Übungstext ▸
=======
Bo Innovation – wo ist der Dämon?

Alvin King Lon Leung (梁經倫), britisch-kanadischer Küchenchef, der sich selbst „The Demon Chef“ und seinen Küchenstil „X-treme Chinese“ nennt, führt in Hongkong das seit 2014 dreifach besternte Restaurant Bo Innovation.

Das muss man erst mal sacken lassen.

Wer? Was? Kanadisch? Dämon? Extrem chinesisch? Bo wie? – Tja, das weiß ich alles auch nicht so genau, aber nach einem verwirrenden Marsch durch Hongkongs Tunnelsystem für Fußgänger, welches – klimatisiert – durch Einkaufszentren, Hotels, über Rolltreppen, durch weitere Einkaufszentren und weitere Hotels und über weitere Rolltreppen sowie – unklimatisiert und tropisch schwül – durch Röhren oberhalb der Straße führt, stehe ich irgendwann endlich vor einem Fahrstuhl, der mich zu Bo Innovation bringen soll.

Mein Hemd klebt an mir, ich brauche jetzt eine Klimaanlange, eiskalten Champagner und am besten noch hervorragendes Essen. Ein paar Meter vor dem Eingang eines Drei-Sterne-Restaurants sind das keine allzu hypothetischen Wünsche. Der Champagner ist sicher, die Klimaanlage auch … bleibt nur noch das Essen.

Aus dem Fahrstuhl schreite ich zunächst hinaus auf eine Art Terrasse zwischen Hochhäusern. Dort stehen etwas karg eingedeckte Tische mit Glasplatte. Zwischen den Tischen stehen Heizpilze, die bei dreißig Grad feuchtwarmer Luft vermutlich eher ein Hilfsmittel für kühlere Zeiten sind. Vielleicht werden sie aber auch – in Hinblick auf die Techniken der Molekularküche, die hier angeblich zum Einsatz kommen – nicht mit Propangas, sondern mit flüssigem Stickstoff befüllt, was wiederum Sinn ergäbe.

Zufrieden mit meiner Schlussfolgerung nähere ich mich dem Eingang des Restaurants, der auf einer Seite mit einem schwarzweißen Abbild des etwas ungehalten durch seine Sonnenbrille blickenden „Dämonenchefs“ dekoriert ist.

Ich bin mir noch nicht sicher, was mir das alles sagen soll, und kehre einfach mal ein. Sehr höflich werde ich empfangen und am Tresen platziert, dem Chef’s Table, den ich vorher per E-Mail angefragt hatte. Das war kein Problem, es folgte in der Bestätigung lediglich der Hinweis, dass am Chef’s Table auch nur das Chefs-Table-Menü serviert wird. Irgendwie logisch.
=======
Rohdaten ▸
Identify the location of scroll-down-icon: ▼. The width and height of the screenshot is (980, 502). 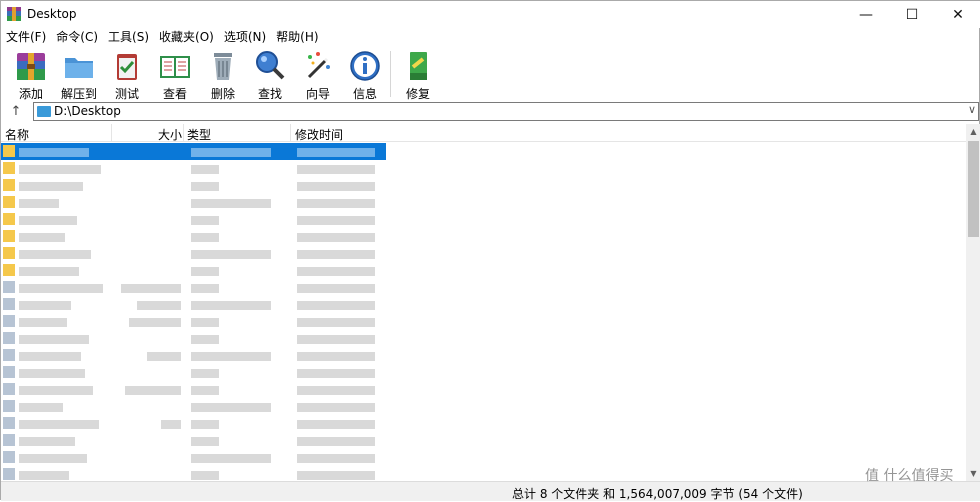
(973, 474).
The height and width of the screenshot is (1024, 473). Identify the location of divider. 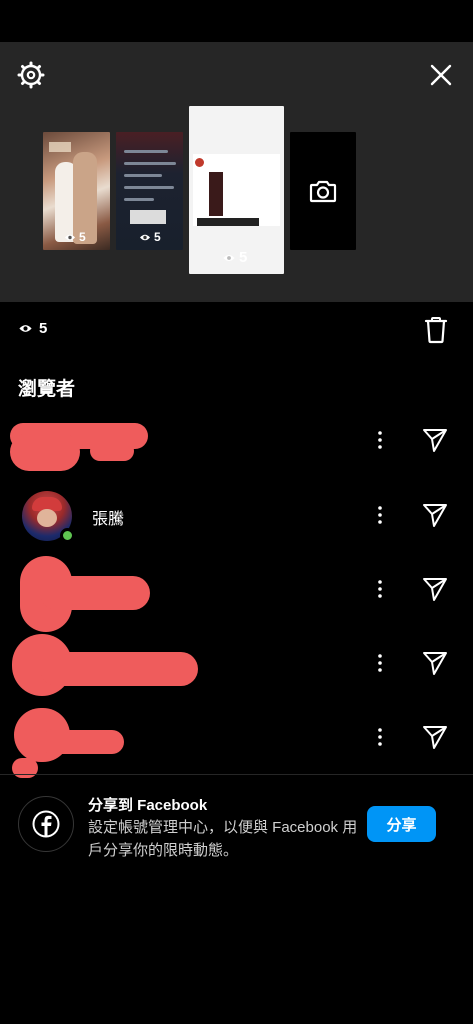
=======
Zu bearbeitende Aufgaben ▸
- A) Beantworten Sie anhand des Textes über Bo Innovation diese Fragen:
(i) Seit welchem Jahr hat das Restaurant drei Sterne?
(ii) Was steht auf der Terrasse zwischen den Tischen?
(iii) Auf welchem Weg wurde der Platz am Chef’s Table vorher angefragt?
- B) Zählen Sie alle Wünsche auf, die im Text über Bo Innovation direkt nach den Worten „Mein Hemd klebt an mir“ genannt werden.
- C) Schreiben Sie den Text über Bo Innovation im selben Ton weiter, beginnend nach dem Satz „Irgendwie logisch.“

Lösungen der Aufgaben ▸
- A)
(i) Seit 2014.
(ii) Heizpilze.
(iii) Per E-Mail.

- B) Klimaanlage, eiskalter Champagner, hervorragendes Essen

- C)
Vor mir ist die Küche, oder zumindest ein Teil davon. Der andere Teil befindet sich hinter einer Tür weiter hinten, zwischen der ständig Köche hin und hergehen. Ein Mann mit Sonnenbrille, Tätowierungen, Piercings und rotem Zopf zu schwarzem Haar hantiert auch tatsächlich bereits (fahr)lässig mit einem riesigen Kanister flüssigen Stickstoffs. Es ist übrigens nicht der Küchenchef, der heute leider nicht anwesend ist.

Das Chefs-Table-Menü liegt schon neben mir. Nicht weniger als 16 Gerichte sind dort gelistet, allerdings kein Preis. Aber was soll mich nach Pierre Gagnaire noch beeindrucken? (Immerhin: das Menü steht später mit stolzen 288 Euro auf der Rechnung; die Weinbegleitung setzt mich um weitere 133 zurück.)

Ein erster Snack wird serviert, es ist eine dünne Waffel in Form einer Art Eierkarton; in den Hohlräumen befindet sich etwas mit Frühlingszwiebel. Ganz keck.

Es geht dann auch schon los mit dem Menü. Bei 16 Gängen ist keine Zeit zu verlieren. In Anbetracht der Vielfalt der Kreationen werde ich meine Eindrücke teilweise unverändert aus meinen Notizen wiedergeben.

Air / century egg, pickled young ginger – Rosenduft; etwas Ingwer; tolle Aromen.

Caviar / smoked quail egg, crispy taro nest – man schmeckt fast nur Frittiertes.

Oyster / tongue, sichuan green sauce – Sehr gut! Meer und Kräuter; ätherische Aromen in der Sauce.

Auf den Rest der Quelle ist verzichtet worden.